Lots of interesting stuff mentioning sampled phrases in sports game commentary and AIML deficiencies, amongst other things
I suppose I'm talking about a halfway house between the two.
AIML = no audio control, total content control.
Sampled speech = total audio control, no content control.
There are speech recognition and synthesis technologies that lie between the two extremes, allowing a lot more fine-grained control over individual syllables which results in a far more natural sounding voice, but whoever markets this stuff online should be fired on the spot!
I will just concentrate on synthesis for the purpose of this mini-rant. These companies spend all that money/time/brains on getting a decent solution together, and then they present their stuff to the public with plain text, unprocessed, 100% reliant on the synthesis engine's rule set to guess how the sentence should sound. These things always do a lousy job, because it's a very hard problem to solve.
So don't! Sidestep it with speech-to-text technology. You can easily get stuff (I think OS X even had it built in at some point) that will take some audio and convert it to phonetic text+markup info.

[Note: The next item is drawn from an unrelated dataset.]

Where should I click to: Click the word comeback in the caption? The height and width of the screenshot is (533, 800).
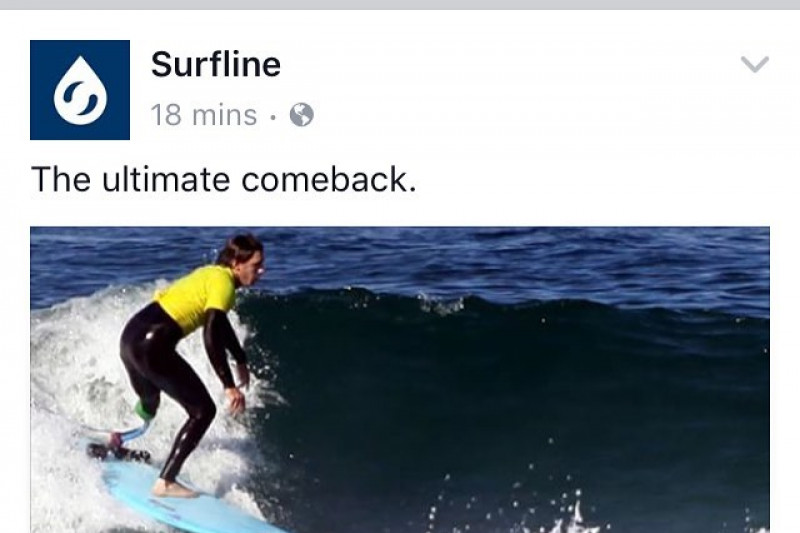329,180
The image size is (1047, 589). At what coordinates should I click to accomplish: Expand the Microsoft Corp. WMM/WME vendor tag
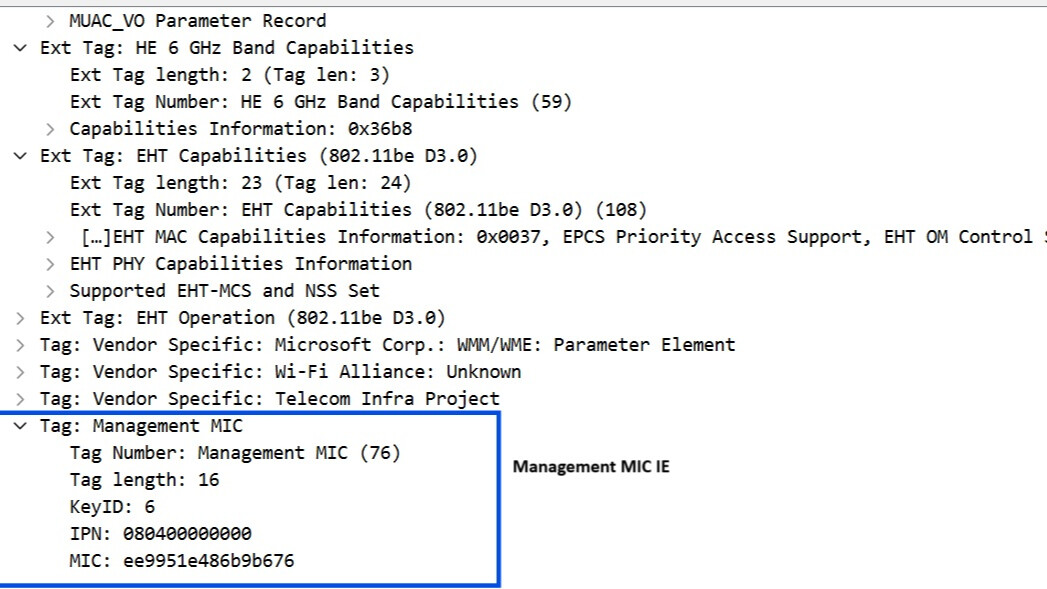point(20,345)
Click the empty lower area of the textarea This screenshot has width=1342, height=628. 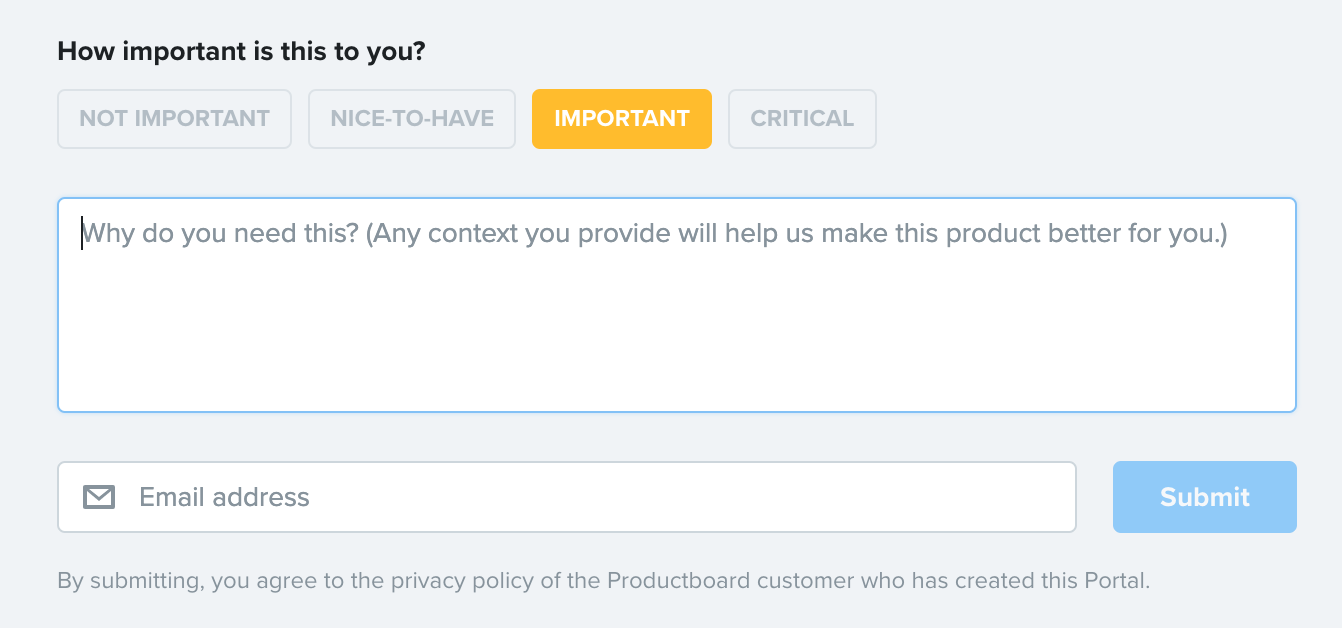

If these synthesis companies hard coded the pitch/timing stuff, they could do a decent job of fooling people that they were listening to recorded speech.
AIML is not a dedicated speech synthesis markup language. That would be SSML, which has markup elements for phonetics, pitch contours, timing, emphasis, and other stuff.
I'll make this point again as it's important, I think: a game's speech engine doesn't need to be clever. It doesn't need to cope with endless reams of random text. It can be hard coded for the most part (with spaces for the bits that will change as described previously).
It might be a bit samey after a few hours, but there are ways to alleviate that.
One way is quantity - if you're only storing phonetic text+markup you can go wild on the number of variants you have, thereby providing the listener with the sense that it's not just a few canned phrases.
You could even add random variation into the pitch contours and timing, just enough so that a phrase may be delivered a tiny bit differently each time, but not enough to make it sound weird.
There is no off-the-shelf product to do all this, but there is technology out there that can do layers of the stack required. Frontier have some clever folks, and Braben already mentioned speech being the next big thing to work on in games. Why not start now?